Depression is a major psychological disorder with a growing impact worldwide. Traditional methods for detecting the risk of depression, predominantly reliant on psychiatric evaluations and self-assessment questionnaires, are often criticized for their inefficiency and lack of objectivity. Advancements in deep learning have paved the way for innovations in depression risk detection methods that fuse multimodal data. This paper introduces a novel framework, the Audio, Video, and Text Fusion-Three Branch Network (AVTF-TBN), designed to amalgamate auditory, visual, and textual cues for a comprehensive analysis of depression risk.
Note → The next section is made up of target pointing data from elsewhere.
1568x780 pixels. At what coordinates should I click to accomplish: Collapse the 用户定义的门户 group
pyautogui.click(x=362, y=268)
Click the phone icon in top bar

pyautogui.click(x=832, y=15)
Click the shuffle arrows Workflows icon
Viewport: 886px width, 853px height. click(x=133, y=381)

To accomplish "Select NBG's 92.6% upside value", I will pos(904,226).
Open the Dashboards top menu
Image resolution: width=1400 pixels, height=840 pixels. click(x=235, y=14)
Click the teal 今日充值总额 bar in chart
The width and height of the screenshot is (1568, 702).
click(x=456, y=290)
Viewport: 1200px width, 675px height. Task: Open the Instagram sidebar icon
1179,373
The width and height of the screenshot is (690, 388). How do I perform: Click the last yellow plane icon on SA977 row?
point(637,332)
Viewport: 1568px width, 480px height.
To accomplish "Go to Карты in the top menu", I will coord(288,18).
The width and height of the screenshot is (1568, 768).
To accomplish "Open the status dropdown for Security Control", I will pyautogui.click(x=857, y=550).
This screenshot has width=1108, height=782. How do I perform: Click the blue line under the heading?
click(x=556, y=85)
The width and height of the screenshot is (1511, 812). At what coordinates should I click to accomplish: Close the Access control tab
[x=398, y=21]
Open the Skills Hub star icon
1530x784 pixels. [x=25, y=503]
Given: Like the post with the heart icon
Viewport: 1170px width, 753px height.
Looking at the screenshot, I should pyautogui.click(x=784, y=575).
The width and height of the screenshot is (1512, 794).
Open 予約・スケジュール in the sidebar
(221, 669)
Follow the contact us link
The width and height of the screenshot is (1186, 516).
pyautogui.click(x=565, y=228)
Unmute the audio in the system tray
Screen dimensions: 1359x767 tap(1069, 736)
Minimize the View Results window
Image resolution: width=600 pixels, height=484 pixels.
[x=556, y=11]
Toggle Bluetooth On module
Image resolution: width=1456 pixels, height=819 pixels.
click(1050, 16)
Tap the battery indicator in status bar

Our approach encompasses three dedicated branches-Audio Branch, Video Branch, and Text Branch-each responsible for extracting salient features from the corresponding modality. These features are subsequently fused through a multimodal fusion (MMF) module, yielding a robust feature vector that feeds into a predictive modeling layer. To further our research, we devised an emotion elicitation paradigm based on two distinct tasks-reading and interviewing-implemented to gather a rich, sensor-based depression risk detection dataset. The sensory equipment, such as cameras, captures subtle facial expressions and vocal characteristics essential for our analysis. The research thoroughly investigates the data generated by varying emotional stimuli and evaluates the contribution of different tasks to emotion evocation. During the experiment, the AVTF-TBN model has the best performance when the data from the two tasks are simultaneously used for detection, where the F1 Score is 0.78, Precision is 0.76, and Recall is 0.81. Our experimental results confirm the validity of the paradigm and demonstrate the efficacy of the AVTF-TBN model in detecting depression risk, showcasing the crucial role of sensor-based data in mental health detection.

摘要：

抑郁症是一种主要的心理障碍，在世界范围内影响越来越大。检测抑郁症风险的传统方法，主要依赖精神病学评估和自我评估问卷，经常因其效率低下和缺乏客观性而受到批评。深度学习的进步为融合多模式数据的抑郁症风险检测方法的创新铺平了道路。本文介绍了一个新颖的框架，音频,视频,和文本融合-三分支网络(AVTF-TBN)，旨在融合听觉，视觉，和文本线索，全面分析抑郁风险。我们的方法包括三个专用分支-音频分支，视频分支,和文本分支-每个负责从相应的模态中提取显著特征。这些特征随后通过多模态融合(MMF)模块融合，产生一个强大的特征向量，该特征向量输入到预测建模层。为了进一步研究，我们设计了一个基于两个不同任务的情感启发范式——阅读和面试——来收集富人，基于传感器的抑郁症风险检测数据集。感官设备，比如摄像头,捕捉微妙的面部表情和声音特征对我们的分析至关重要。该研究彻底调查了不同情绪刺激产生的数据，并评估了不同任务对情绪唤起的贡献。在实验过程中,当来自两个任务的数据同时用于检测时，AVTF-TBN模型具有最佳性能，其中F1得分为0.78，精度为0.76，召回为0.81。我们的实验结果证实了范式的有效性，并证明了AVTF-TBN模型在检测抑郁风险方面的有效性，展示基于传感器的数据在心理健康检测中的关键作用。